§ Assignment
Your answer should hold every line of the records below that contains the string "pixels".

(Stored records)
============

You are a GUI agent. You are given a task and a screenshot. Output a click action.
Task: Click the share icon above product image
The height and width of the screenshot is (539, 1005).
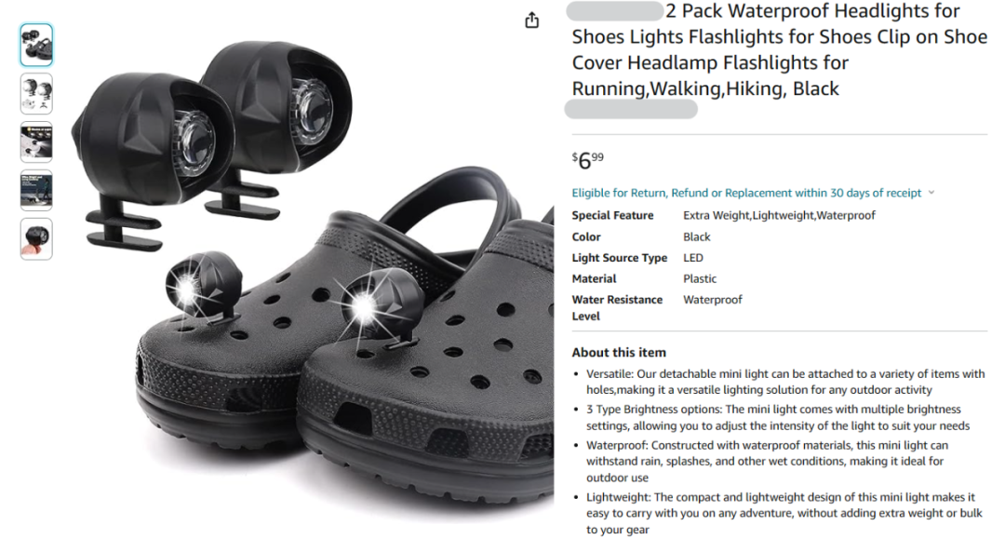tap(532, 20)
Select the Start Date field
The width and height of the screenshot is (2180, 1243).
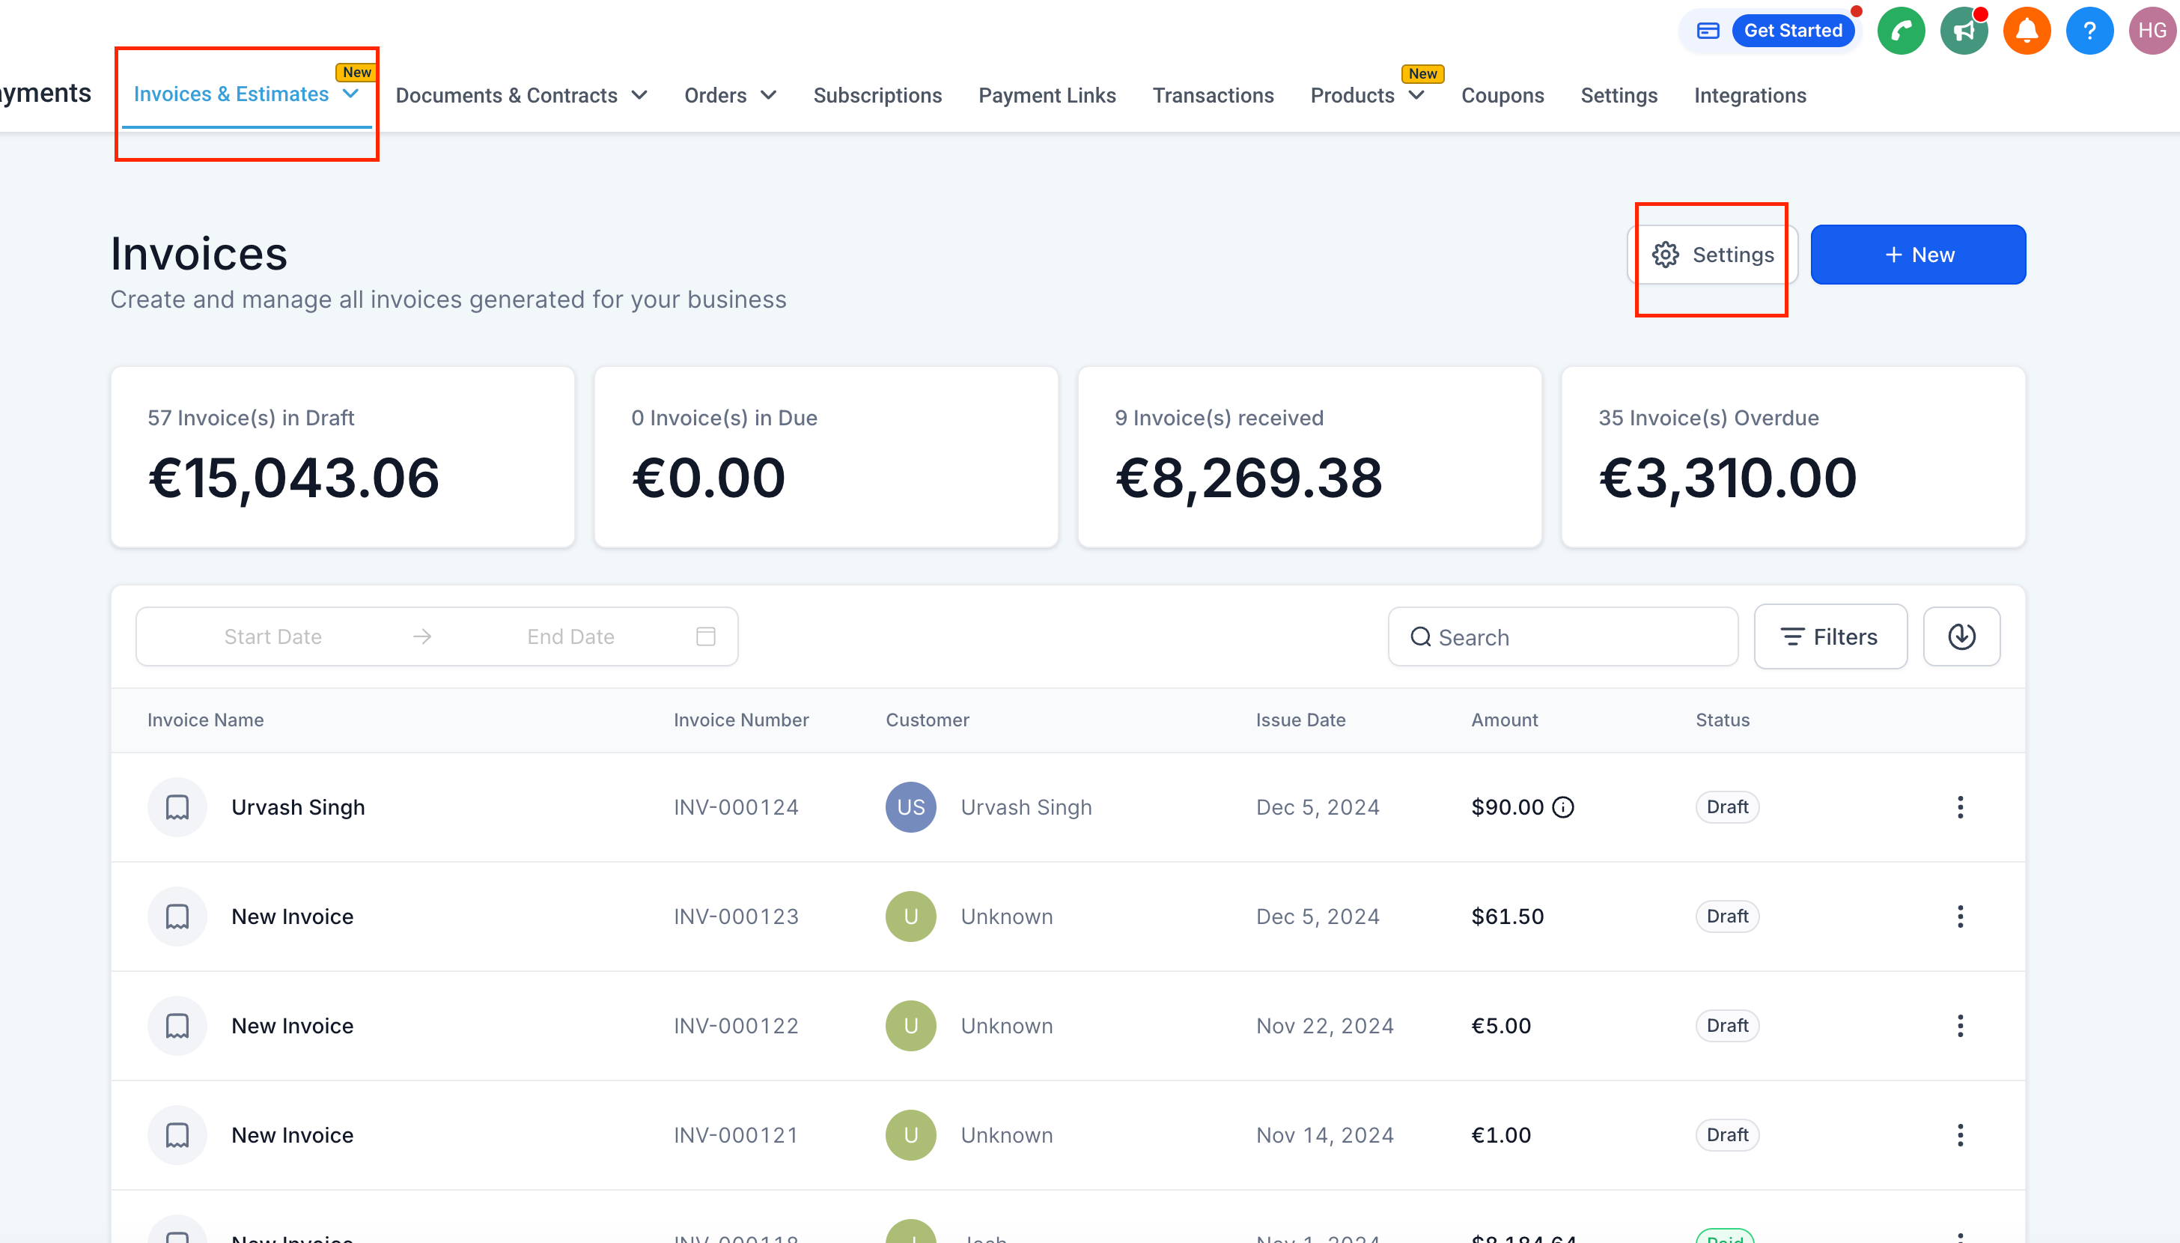273,637
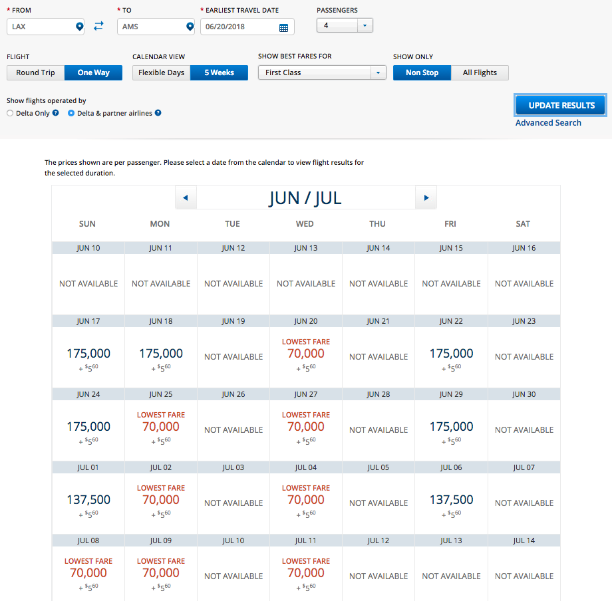Open the Advanced Search link

pyautogui.click(x=548, y=123)
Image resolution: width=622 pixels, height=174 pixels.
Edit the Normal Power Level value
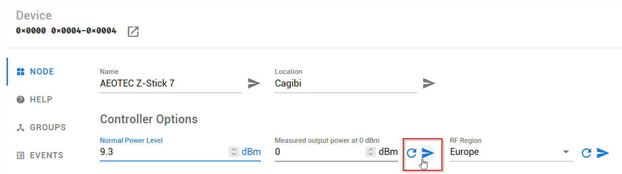[x=163, y=152]

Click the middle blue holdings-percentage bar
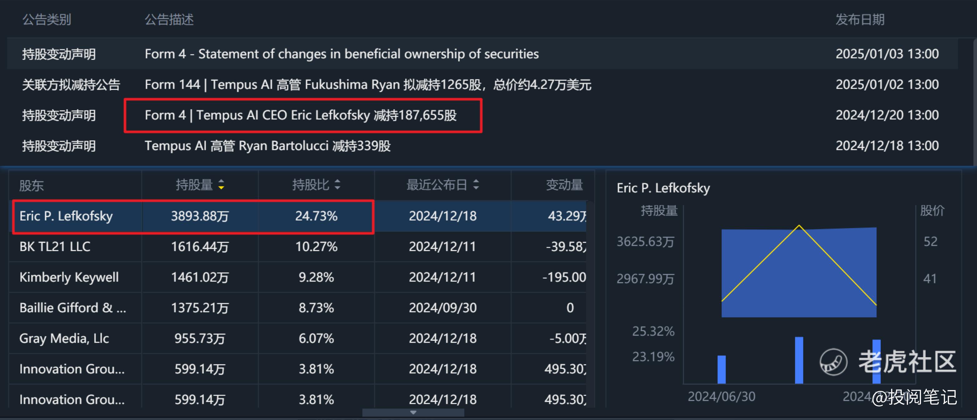coord(799,360)
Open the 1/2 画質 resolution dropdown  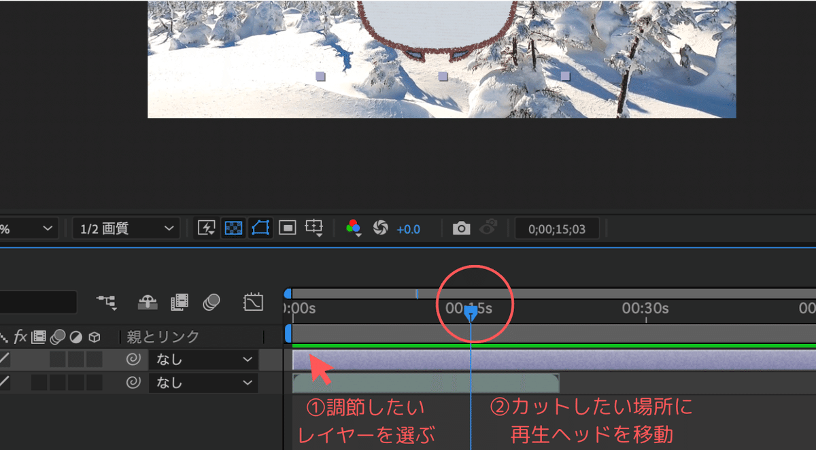[125, 228]
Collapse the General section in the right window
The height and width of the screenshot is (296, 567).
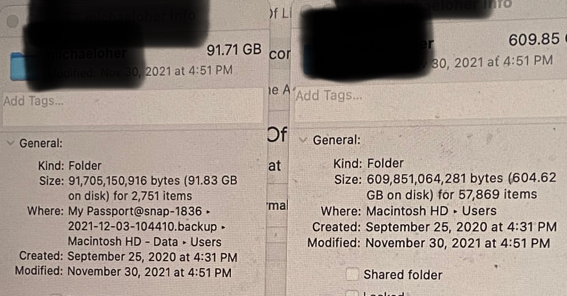tap(303, 140)
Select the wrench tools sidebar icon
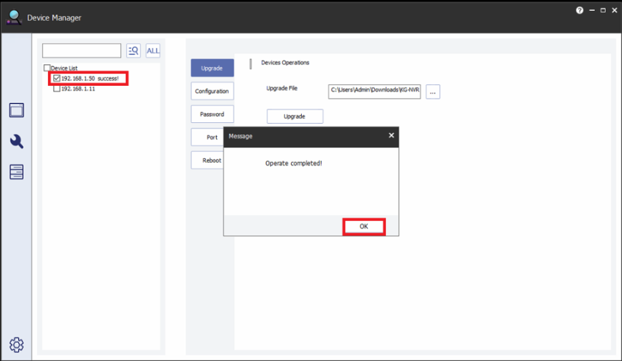 [x=16, y=141]
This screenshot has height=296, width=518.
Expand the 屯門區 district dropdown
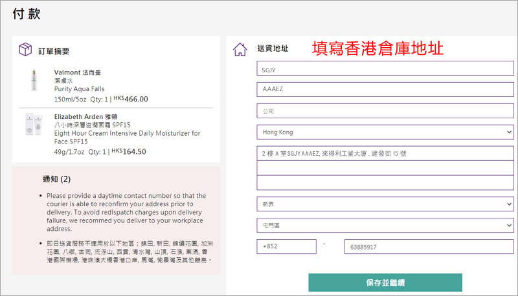pyautogui.click(x=385, y=226)
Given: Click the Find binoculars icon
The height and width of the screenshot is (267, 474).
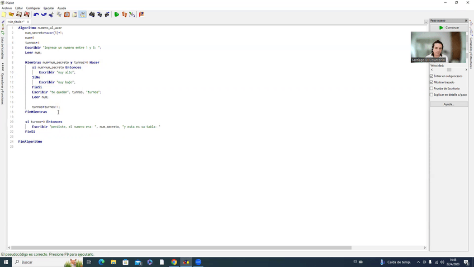Looking at the screenshot, I should coord(92,15).
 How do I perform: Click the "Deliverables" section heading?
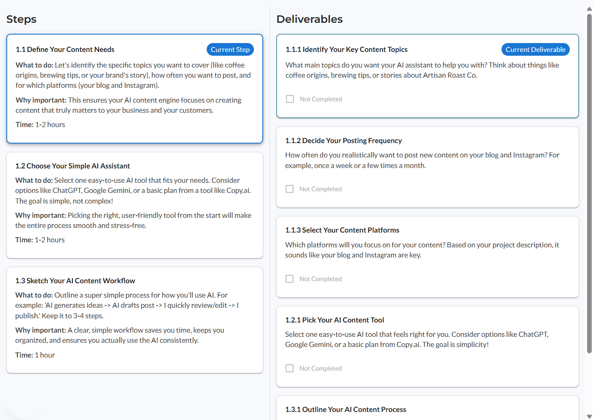coord(310,19)
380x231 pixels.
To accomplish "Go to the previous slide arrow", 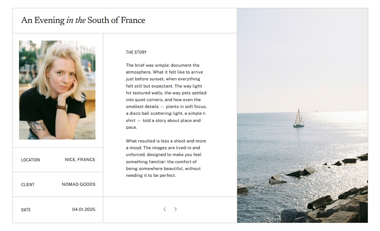I will click(165, 209).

============

§ Result of this exercise
Image resolution: width=622 pixels, height=174 pixels.
380x231 pixels.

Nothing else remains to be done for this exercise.